Because Pixelworks made a loss in the last twelve months, we think the market is probably more focussed on revenue and revenue growth, at least for now. Generally speaking, companies without profits are expected to grow revenue every year, and at a good clip. As you can imagine, fast revenue growth, when maintained, often leads to fast profit growth.
In the last 5 years Pixelworks saw its revenue shrink by 2.8% per year. The falling revenue is arguably somewhat reflected in the lacklustre return of 14% per year over that time. Arguably that's not bad given the soft revenue and loss-making position. Of course, a closer look at the bottom line - and any available analyst forecasts - could reveal an opportunity (if they point to future growth).
The image below shows how earnings and revenue have tracked over time (if you click on the image you can see greater detail).

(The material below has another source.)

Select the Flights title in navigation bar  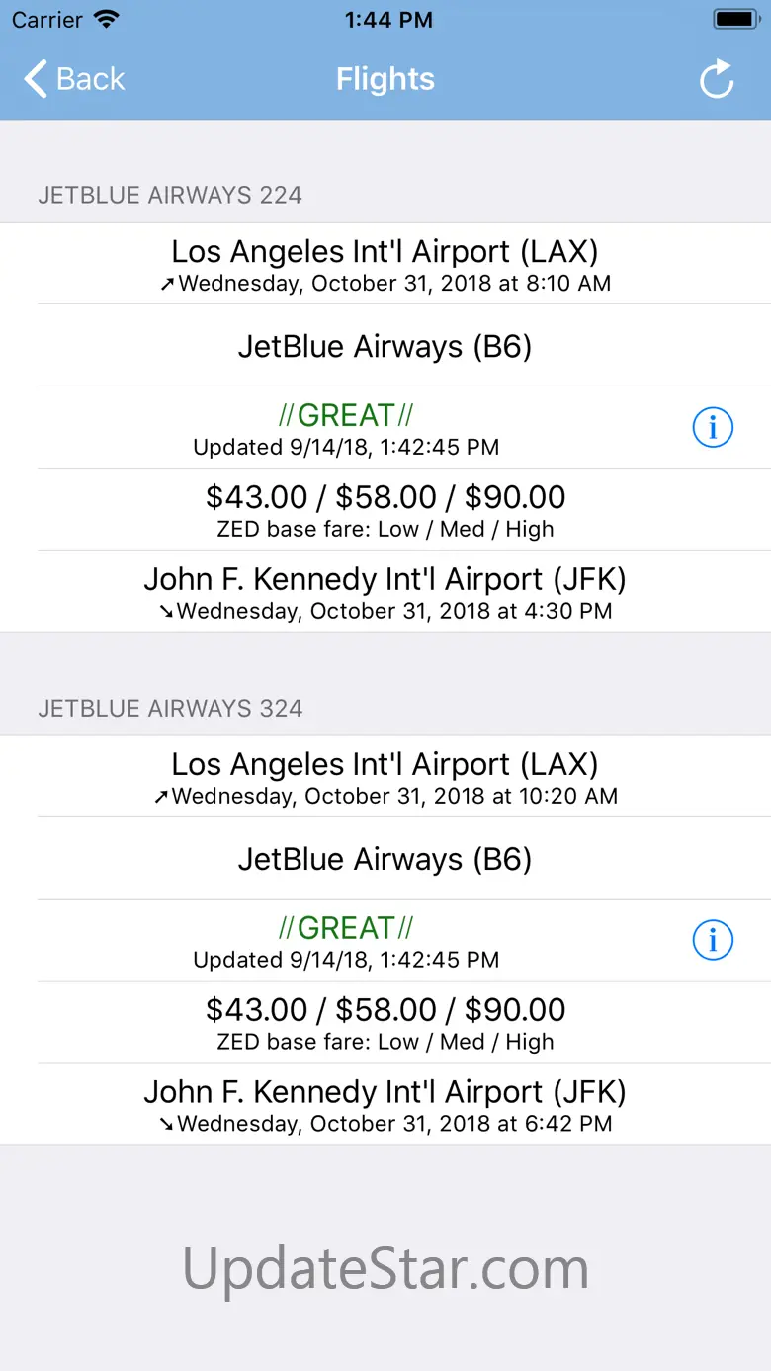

Balance sheet strength is crucial. It might be well worthwhile taking a look at our free report on how its financial position has changed over time.
A Different Perspective
Pixelworks shareholders gained a total return of 5.1% during the year. But that return falls short of the market. It's probably a good sign that the company has an even better long term track record, having provided shareholders with an annual TSR of 14% over five years. It may well be that this is a business worth popping on the watching, given the continuing positive reception, over time, from the market. It's always interesting to track share price performance over the longer term. But to understand Pixelworks better, we need to consider many other factors. Consider for instance, the ever-present spectre of investment risk. We've identified 2 warning signs with Pixelworks (at least 1 which is concerning) , and understanding them should be part of your investment process.
But note: Pixelworks may not be the best stock to buy. So take a peek at this free list of interesting companies with past earnings growth (and further growth forecast).
Please note, the market returns quoted in this article reflect the market weighted average returns of stocks that currently trade on US exchanges.
This article by Simply Wall St is general in nature. It does not constitute a recommendation to buy or sell any stock, and does not take account of your objectives, or your financial situation. We aim to bring you long-term focused analysis driven by fundamental data. Note that our analysis may not factor in the latest price-sensitive company announcements or qualitative material. Simply Wall St has no position in any stocks mentioned.